Unity Software Inc. isn’t one of the 30 most popular stocks among hedge funds at the end of the third quarter (see the details here).

Daniel Amir: Welcome to Unity’s First Quarter 2024 Earnings Call. My name is Daniel Amir, VP and Head of Investor Relations. After the closing of the market today, we issued our shareholder letter. That material is now available on our website at investors.unity.com. Today, I’m joined by Jim Whitehurst, our Interim CEO, and by Luis Visoso, our CFO. But before we begin, I want to note that today’s discussion contains four looking statements, including statements about goals, business outlook, industry trends, market opportunities, expectations for future financial performance, and similar items, all of which are subject to risks, uncertainties, and assumptions. And you can find more information about these risks and uncertainties in the risk factors section of our filings at sec.gov.

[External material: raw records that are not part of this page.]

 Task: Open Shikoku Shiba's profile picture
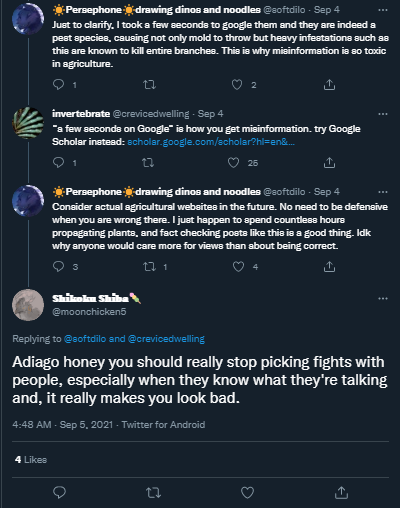click(28, 305)
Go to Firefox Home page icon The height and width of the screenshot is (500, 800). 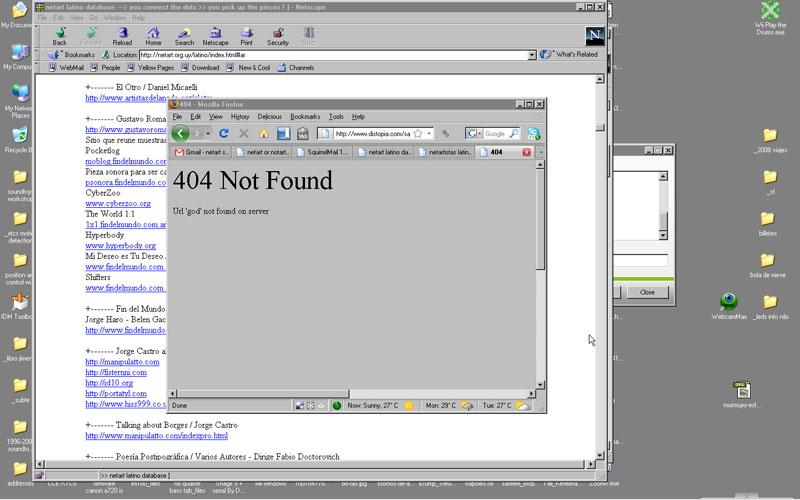coord(264,133)
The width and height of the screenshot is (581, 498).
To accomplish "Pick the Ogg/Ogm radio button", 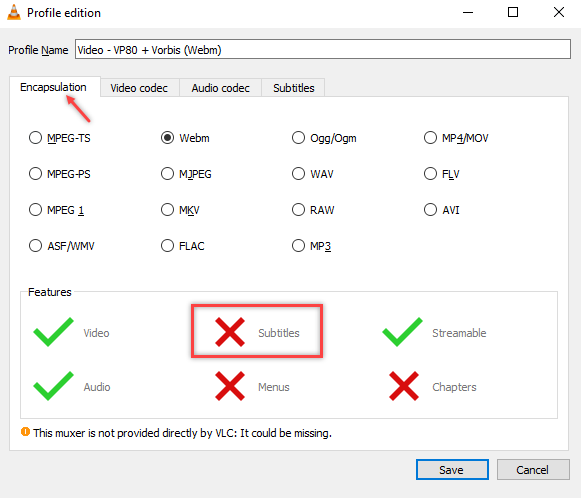I will [298, 137].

Actual results may differ, and we take no obligation to revise or update any forward-looking statements. Finally, during today’s meeting, we will discuss non-GAAP financial measures. These non-GAAP financial measures are in addition to, and not a substitute for, or superior to measures of financial performance prepared in accordance with GAAP. A full reconciliation of GAAP to non-GAAP is available in our shareholder letter and on the sec.gov website. Great. So what we’ll do now is similar like what we have done in previous quarters. We get a number of inbound questions during the quarter, and we will start with kind of two key questions here. The first is to Jim, and then the next is to Luis. So the first question to Jim is, with the recent announcement of the new CEO and your new role as Chairman of the Board, how do you see Unity going forward?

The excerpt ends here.